◆ DEINE AUFGABEN:
#1 Mach aus den Zeilen der Einträge zwischen der Zeile mit „The image size is (669, 464).“ und der Zeile mit „Action: click(x=226, y=164)“, beide eingeschlossen, eine nummerierte Liste ohne Leerzeilen. Nimm nur diese Zeilen.
#2 Führ den Text über das Thailändischlernen dort fort, wo er aufhört.

◆ TEXT DER SEITE:
· · ·

Der Farang wird aber von den Thais meist vom Zusammenhang her richtig verstanden werden, auch wenn er ein Wort nicht richtig betont. Thai muss also nicht nur mit dem Wörterbuch, sondern auch mit dem Ohr gelernt werden. Wenn man unter Thais lebt und den ganzen Tag über nur Thai hört, kommt die richtige Betonung von selbst. Vorsicht ist jedoch bei kurzen Fragen, die man an einen Einheimischen richtet, geboten. Da sind Missverständnisse vorprogrammiert. Wenn man jemand auf Thai um Feuer für seine Zigarette bittet, kann es vorkommen, dass der Angesprochene einen erstaunt ansieht, weil er verstanden hat, man wolle angesteckt und verbrannt werden. Als ich dem netten Mädchen in der Hotelrezeption einmal sagte, ich wolle morgen früh um 6 Uhr geweckt werden, weil ich schwimmen gehen wollte, hatte sie verstanden, ich wolle morgen früh um 6 von ihr gebadet werden und sie überlegte nun krampfhaft, ob sie beleidigt ablehnen oder fragen sollte, wie viel ich zahlen würde.

Es gibt in Thailand einige Phrasen, die man als Ausländer immer wieder hört. Viele dieser Phrasen enthalten das Wort chai = Herz.

Chai jen bedeutet wörtlich „kühles Herz“ und wird von Thais oft gebraucht um zu sagen, dass man Geduld haben und sich nicht aufregen soll, wenn etwas nicht so läuft wie der Farang es erwartet.

· · ·

◆ EINTRÄGE ZUR AUFGABE:
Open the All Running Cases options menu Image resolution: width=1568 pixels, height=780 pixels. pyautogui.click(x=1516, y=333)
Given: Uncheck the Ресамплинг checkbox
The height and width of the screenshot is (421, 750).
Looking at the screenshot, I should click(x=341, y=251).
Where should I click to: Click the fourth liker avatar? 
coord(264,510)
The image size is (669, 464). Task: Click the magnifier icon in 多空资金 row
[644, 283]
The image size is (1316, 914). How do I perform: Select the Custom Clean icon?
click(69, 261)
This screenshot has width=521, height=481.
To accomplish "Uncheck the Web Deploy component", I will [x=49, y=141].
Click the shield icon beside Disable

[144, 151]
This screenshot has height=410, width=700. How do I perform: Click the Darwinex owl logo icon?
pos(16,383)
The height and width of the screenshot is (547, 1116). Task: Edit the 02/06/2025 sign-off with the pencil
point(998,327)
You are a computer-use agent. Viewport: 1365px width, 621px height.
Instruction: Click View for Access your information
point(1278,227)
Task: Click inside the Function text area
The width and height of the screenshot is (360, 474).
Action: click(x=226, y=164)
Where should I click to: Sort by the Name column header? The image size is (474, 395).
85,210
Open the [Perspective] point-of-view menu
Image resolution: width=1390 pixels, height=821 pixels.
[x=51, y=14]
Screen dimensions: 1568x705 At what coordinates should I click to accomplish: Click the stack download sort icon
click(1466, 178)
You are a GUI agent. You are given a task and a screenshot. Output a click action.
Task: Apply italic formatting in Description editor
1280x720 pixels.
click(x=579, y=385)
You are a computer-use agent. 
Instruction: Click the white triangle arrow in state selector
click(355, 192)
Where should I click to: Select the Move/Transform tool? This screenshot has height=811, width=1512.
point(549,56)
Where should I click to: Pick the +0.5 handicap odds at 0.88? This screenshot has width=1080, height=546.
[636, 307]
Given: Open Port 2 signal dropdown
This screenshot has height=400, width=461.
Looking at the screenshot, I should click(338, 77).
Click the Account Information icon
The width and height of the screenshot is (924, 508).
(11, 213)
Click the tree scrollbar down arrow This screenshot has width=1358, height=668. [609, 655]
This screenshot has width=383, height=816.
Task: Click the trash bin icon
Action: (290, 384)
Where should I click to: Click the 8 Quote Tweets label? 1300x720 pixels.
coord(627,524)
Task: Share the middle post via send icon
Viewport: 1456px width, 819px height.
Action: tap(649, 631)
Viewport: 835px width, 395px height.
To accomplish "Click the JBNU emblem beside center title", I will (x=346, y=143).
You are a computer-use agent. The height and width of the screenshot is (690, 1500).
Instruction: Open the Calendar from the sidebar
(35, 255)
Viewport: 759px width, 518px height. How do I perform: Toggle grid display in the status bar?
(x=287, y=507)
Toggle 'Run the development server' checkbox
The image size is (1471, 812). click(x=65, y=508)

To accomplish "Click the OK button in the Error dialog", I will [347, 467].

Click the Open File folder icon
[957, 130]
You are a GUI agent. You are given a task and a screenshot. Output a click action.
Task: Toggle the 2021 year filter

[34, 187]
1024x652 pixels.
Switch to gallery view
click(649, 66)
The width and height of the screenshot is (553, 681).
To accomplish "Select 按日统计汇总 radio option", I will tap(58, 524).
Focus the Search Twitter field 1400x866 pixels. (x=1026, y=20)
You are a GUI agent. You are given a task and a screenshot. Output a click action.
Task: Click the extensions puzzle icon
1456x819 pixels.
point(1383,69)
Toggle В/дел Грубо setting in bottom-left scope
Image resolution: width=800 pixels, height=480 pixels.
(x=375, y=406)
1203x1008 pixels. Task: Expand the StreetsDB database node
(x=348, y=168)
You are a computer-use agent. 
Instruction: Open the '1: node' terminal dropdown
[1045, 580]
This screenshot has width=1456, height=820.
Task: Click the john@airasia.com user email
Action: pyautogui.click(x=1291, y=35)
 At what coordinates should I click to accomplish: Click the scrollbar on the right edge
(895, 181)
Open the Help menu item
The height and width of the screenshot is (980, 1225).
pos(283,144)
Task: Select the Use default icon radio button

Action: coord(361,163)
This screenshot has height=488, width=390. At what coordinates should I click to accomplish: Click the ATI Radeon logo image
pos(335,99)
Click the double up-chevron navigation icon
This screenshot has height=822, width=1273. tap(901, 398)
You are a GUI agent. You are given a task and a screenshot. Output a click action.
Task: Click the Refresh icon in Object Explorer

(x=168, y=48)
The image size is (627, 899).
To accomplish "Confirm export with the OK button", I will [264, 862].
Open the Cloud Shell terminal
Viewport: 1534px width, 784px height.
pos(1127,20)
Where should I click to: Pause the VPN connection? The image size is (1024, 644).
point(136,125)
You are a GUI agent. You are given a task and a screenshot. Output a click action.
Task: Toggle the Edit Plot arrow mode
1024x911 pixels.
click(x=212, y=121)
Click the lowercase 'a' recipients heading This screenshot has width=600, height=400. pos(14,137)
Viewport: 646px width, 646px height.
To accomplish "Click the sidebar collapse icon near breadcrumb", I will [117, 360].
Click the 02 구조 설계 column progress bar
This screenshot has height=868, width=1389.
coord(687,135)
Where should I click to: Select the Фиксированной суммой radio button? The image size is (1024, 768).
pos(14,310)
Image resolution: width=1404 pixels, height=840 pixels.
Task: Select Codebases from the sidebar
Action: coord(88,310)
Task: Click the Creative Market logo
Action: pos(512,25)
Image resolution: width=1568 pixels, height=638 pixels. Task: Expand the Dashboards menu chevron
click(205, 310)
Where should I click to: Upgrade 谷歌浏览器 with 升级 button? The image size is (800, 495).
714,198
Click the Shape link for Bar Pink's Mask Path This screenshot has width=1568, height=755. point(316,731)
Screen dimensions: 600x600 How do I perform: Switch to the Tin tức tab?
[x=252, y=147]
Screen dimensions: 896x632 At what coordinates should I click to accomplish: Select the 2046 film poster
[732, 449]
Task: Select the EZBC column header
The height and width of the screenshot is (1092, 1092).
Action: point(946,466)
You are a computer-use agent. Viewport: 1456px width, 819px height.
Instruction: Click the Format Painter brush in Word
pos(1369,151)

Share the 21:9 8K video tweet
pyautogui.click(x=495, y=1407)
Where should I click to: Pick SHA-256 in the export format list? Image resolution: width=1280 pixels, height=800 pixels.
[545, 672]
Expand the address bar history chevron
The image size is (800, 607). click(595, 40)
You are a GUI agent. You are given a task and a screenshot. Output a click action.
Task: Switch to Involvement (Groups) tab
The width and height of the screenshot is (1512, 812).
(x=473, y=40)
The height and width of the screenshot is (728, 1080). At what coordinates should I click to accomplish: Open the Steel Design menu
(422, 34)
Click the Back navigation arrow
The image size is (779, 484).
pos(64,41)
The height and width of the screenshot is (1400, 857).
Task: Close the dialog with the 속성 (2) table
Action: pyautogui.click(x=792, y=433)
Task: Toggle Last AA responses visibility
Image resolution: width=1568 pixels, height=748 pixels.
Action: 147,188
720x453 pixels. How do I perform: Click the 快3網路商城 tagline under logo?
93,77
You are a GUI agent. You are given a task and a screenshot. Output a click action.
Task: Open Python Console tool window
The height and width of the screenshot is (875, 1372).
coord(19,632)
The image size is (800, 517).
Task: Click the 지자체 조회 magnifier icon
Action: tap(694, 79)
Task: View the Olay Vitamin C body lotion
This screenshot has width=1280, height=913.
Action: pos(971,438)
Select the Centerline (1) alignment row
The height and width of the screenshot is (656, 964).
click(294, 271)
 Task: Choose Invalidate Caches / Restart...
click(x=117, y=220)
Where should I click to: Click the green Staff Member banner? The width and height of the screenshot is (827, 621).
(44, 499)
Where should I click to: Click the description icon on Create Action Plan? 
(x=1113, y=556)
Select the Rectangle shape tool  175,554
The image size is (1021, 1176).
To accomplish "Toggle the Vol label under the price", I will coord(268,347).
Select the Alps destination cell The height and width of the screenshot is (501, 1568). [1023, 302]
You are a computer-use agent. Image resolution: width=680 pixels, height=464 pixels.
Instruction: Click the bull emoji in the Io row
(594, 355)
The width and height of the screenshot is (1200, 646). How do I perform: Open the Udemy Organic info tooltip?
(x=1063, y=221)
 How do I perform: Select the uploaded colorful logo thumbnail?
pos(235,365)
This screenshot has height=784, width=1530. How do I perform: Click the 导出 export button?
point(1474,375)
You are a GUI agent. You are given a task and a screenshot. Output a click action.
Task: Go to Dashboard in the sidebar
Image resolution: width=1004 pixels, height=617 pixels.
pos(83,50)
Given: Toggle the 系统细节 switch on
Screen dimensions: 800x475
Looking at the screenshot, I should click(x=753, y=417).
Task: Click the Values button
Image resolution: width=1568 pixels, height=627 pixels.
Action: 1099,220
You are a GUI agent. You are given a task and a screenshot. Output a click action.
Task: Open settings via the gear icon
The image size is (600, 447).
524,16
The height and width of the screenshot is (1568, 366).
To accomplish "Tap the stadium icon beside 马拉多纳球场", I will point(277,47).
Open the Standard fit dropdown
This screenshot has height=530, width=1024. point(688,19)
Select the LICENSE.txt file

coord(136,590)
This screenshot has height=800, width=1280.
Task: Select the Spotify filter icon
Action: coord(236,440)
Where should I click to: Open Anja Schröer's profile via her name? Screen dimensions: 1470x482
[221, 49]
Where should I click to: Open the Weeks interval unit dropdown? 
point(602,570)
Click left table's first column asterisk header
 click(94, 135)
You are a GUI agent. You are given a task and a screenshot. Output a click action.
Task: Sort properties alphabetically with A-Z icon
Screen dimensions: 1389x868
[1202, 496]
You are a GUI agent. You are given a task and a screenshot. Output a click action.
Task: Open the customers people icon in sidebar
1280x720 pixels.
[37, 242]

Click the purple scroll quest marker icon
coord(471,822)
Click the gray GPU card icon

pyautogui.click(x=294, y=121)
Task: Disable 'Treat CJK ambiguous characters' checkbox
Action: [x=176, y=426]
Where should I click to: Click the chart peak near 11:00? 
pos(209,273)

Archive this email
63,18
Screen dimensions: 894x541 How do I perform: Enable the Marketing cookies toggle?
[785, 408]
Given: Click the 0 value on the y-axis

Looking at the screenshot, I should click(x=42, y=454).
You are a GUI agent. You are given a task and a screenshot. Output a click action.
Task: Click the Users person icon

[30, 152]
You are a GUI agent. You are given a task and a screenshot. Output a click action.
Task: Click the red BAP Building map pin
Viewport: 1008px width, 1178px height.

· · ·

◆ DIE LÖSUNGEN:
#1
1. The image size is (669, 464). Task: Click the magnifier icon in 多空资金 row
2. [644, 283]
3. The image size is (1316, 914). How do I perform: Select the Custom Clean icon?
4. click(69, 261)
5. This screenshot has width=521, height=481.
6. To accomplish "Uncheck the Web Deploy component", I will [x=49, y=141].
7. Click the shield icon beside Disable
8. [144, 151]
9. This screenshot has height=410, width=700. How do I perform: Click the Darwinex owl logo icon?
10. pos(16,383)
11. The height and width of the screenshot is (547, 1116). Task: Edit the 02/06/2025 sign-off with the pencil
12. point(998,327)
13. You are a computer-use agent. Viewport: 1365px width, 621px height.
14. Instruction: Click View for Access your information
15. point(1278,227)
16. Task: Click inside the Function text area
17. The width and height of the screenshot is (360, 474).
18. Action: click(x=226, y=164)

#2
Chai die bedeutet wörtlich „gutes Herz“. Es wird von Thais nicht nur gebraucht, um sich für etwas zu bedanken, sondern oft auch in der Erwartung, dass der so wegen seines guten Herzens gerühmte Farang dies dann auch durch Taten beweist. Die jedem einigermaßen freigiebigen Ausländer gegenüber ausgesprochene Bemerkung, er sei chai die, er habe also ein gutes Herz, ist aber mit Thai-Maßstäben zu bewerten. Mit dem Adjektiv „gut“ wird alles das bezeichnet, was nützlich und gewinnbringend ist. Ein Farang ist nach Thai-Begriffen immer ein reicher westlicher Ausländer, der immer dann ein gutes Herz hat, wenn er etwas gibt - möglichst Bargeld. Je mehr er gibt, desto mehr ist er chai die, egal ob er ein Totschläger, Räuber oder Päderast ist.

Chai rorn bedeutet wörtlich „heißes Herz“ und drückt aus, dass jemand schnell die Ruhe verliert und zornig wird.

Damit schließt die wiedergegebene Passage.